Define granularity of the explained feature
- numerical attributes → select the range – minimum and maximum value – and the step size of the feature
- categorical attributes → the full set or a subset of possible values

Computing PD

Procedure

For each instance in the designated data set create its copy with the value of the explained feature replaced by the range of values determined by the explanation granularity
Predict the augmented data
Generate and plot Partial Dependence
- for crisp classifiers count the number of each unique prediction at each value of the explained feature across all the instances; visualise PD either as a count or proportion using separate line for each class or using a stacked bar chart
- for probabilistic classifiers (per class) and regressors average the response of the model at each value of the explained feature across all the instances; visualise PD as a line

Since the values of the explained feature may not be uniformly distributed in the underlying data set, a rug plot showing the distribution of its feature values can help in interpreting the explanation.

Theoretical Underpinning

Formulation

\[ X_{\mathit{PD}} \subseteq \mathcal{X} \]
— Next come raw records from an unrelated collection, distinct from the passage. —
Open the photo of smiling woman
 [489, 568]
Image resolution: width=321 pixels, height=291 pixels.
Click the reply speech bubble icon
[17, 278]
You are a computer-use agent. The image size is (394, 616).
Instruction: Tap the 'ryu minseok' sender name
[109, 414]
\[ V_i = \{ v_i^{\mathit{min}} , \ldots , v_i^{\mathit{max}} \} \]

\[ \mathit{PD}_i = \mathbb{E}_{X_{\setminus i}} \left[ f \left( X_{\setminus i} , x_i=v_i \right) \right] = \int f \left( X_{\setminus i} , x_i=v_i \right) \; d \mathbb{P} ( X_{\setminus i} ) \;\; \forall \; v_i \in V_i \]

\[ \mathit{PD}_i = \mathbb{E}_{X_{\setminus i}} \left[ f \left( X_{\setminus i} , x_i=V_i \right) \right] = \int f \left( X_{\setminus i} , x_i=V_i \right) \; d \mathbb{P} ( X_{\setminus i} ) \]

Formulation

Based on the ICE notation (Goldstein et al. 2015)
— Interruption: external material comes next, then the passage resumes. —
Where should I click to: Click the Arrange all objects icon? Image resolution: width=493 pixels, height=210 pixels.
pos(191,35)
\[ \left\{ \left( x_{S}^{(i)} , x_{C}^{(i)} \right) \right\}_{i=1}^N \]

\[ \hat{f}_S = \mathbb{E}_{X_{C}} \left[ \hat{f} \left( x_{S} , X_{C} \right) \right] = \int \hat{f} \left( x_{S} , X_{C} \right) \; d \mathbb{P} ( X_{C} ) \]

Approximation

(Monte Carlo approximation)

\[ \mathit{PD}_i \approx \frac{1}{|X_{\mathit{PD}}|} \sum_{x \in X_{\mathit{PD}}} f \left( x_ {\setminus i} , x_i=v_i \right) \]

\[ \hat{f}_S \approx \frac{1}{N} \sum_{i = 1}^N \hat{f} \left( x_{S} , x_{C}^{(i)} \right) \]

Variants

Centred PD

Centres PD curve by anchoring it at a fixed point, usually the lower end of the explained feature range. It is helpful when working with Centred ICE.

\[ \mathbb{E}_{X_{\setminus i}} \left[ f \left( X_{\setminus i} , x_i=V_i \right) \right] - \mathbb{E}_{X_{\setminus i}} \left[ f \left( X_{\setminus i} , x_i=v_i^{\mathit{min}} \right) \right] \]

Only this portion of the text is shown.